A particular challenge for authors accustomed to writing for adults is finding a realistic voice when they write for teens. Though “YA readers are really very open to librarians and teachers introducing a book to them,” says Sandra Payne, Coordinator of Young Adult Services at the New York Public Library, “they do sniff out voices that are not authentic or real.” Mitchard finds that “some books are more about adults’ fears for teenagers than they are about teenagers’ actual lives. I don’t want to write about ‘An Issue’ because teenagers are too smart and they resent that.”

“There’s a tendency to try to make a book sound more hip or current by throwing in contemporary references to TV shows and to Facebook,” says Law. “I see that a lot in manuscripts I’ve been turning down. Those kinds of references date a book so quickly.”

“My readers are very astute at detecting the inauthentic, so it’s difficult to market to them,” says Jaffe, but acknowledges that this group’s Web savvy also allows for creative marketing opportunities: “I do a Podcast and I’ve been making my own book trailers, [though] you have to be smart about it because teenagers don’t want to feel like they’re being specifically marketed toward.” Jaffe and Mitchard both operate separate Web sites for their teen fans. [Jaffe: Adult YA Mitchard: Adult YA] “I believe I owe my teen readers the honor, if you will, of giving them a separate space,” says Mitchard. She’s also found that some Web-based efforts that work for adults don’t work for teens. “The writing process, [especially] about one’s family life as a writer, is fascinating to adults. Young adults could not care less about that, so the daily journal-type blogs are successful with adults but not so much with young adults. Stuff is better with young adults—T-shirts and things. Scarcely a book is published now without a sweepstakes or contest or some kind of swag attached to it.”

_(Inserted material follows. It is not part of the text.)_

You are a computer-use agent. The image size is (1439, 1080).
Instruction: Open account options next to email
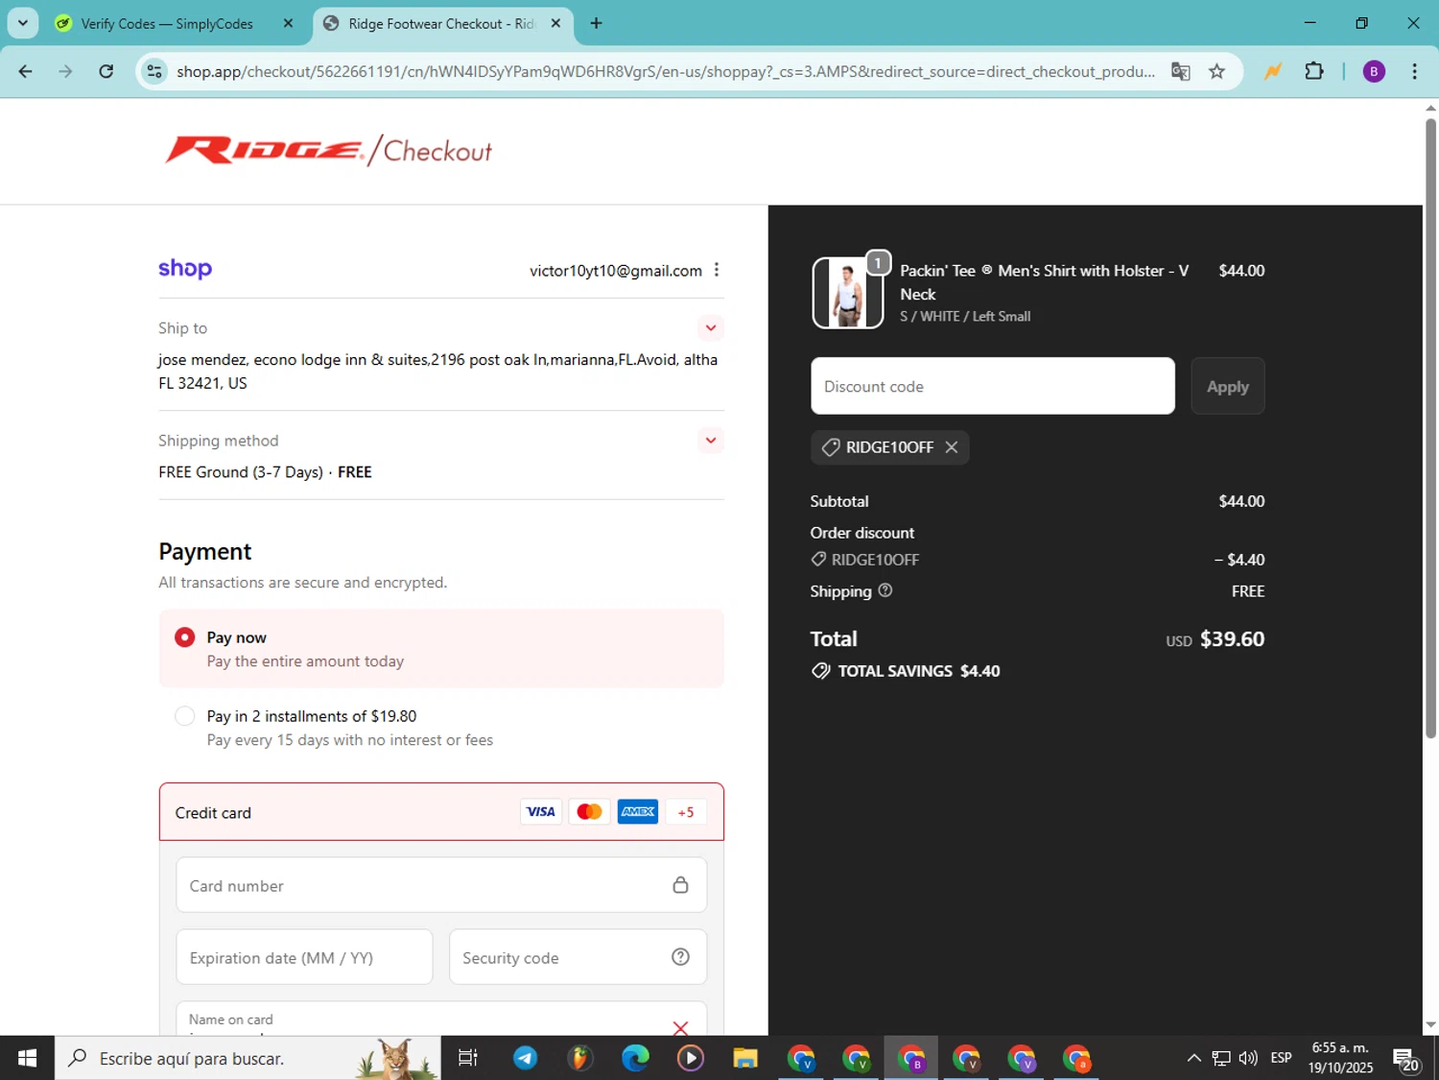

“I can almost always tell when the cover of a book, the catalog copy, and sometimes even the content of the book itself were produced by adult publishers who typically don’t edit or market or publish books for kids or teens,” says Morris. “They invariably misgauge their audience on some level or use stock themes or excessive enthusiasm. If you’re an adult author wanting to write for kids, for goodness sake, try to sell your book to a children’s publisher or at least the children’s division of your usual house.”

But agents and publishers hold out for the chance of finding another Stephenie Meyer. “Adults are reading Twilight [Meyer’s YA series] and young adults are reading The Host,” says Berkower. “That kind of crossover is hard to achieve, but when it happens, it’s like winning the Triple Crown.”

Ultimately, the journey to children’s is challenging but worthwhile. “To me, kids’ books are like a weird secret society,” says McGuigan. “[But] at the end of the day, it’s better for an agent to learn more about the business, even if it means meeting a new set of editors or handling a project or genre they’re less familiar with.”

“I like teenagers because of their enormous passion and their peeled-back emotional quality,” says Mitchard, “and I think you only feel that way during that window in your life. But it’s also the period at which people start to form the habit of being a reader for life. I don’t just want to set the hook for myself. But I do want to set the hook.”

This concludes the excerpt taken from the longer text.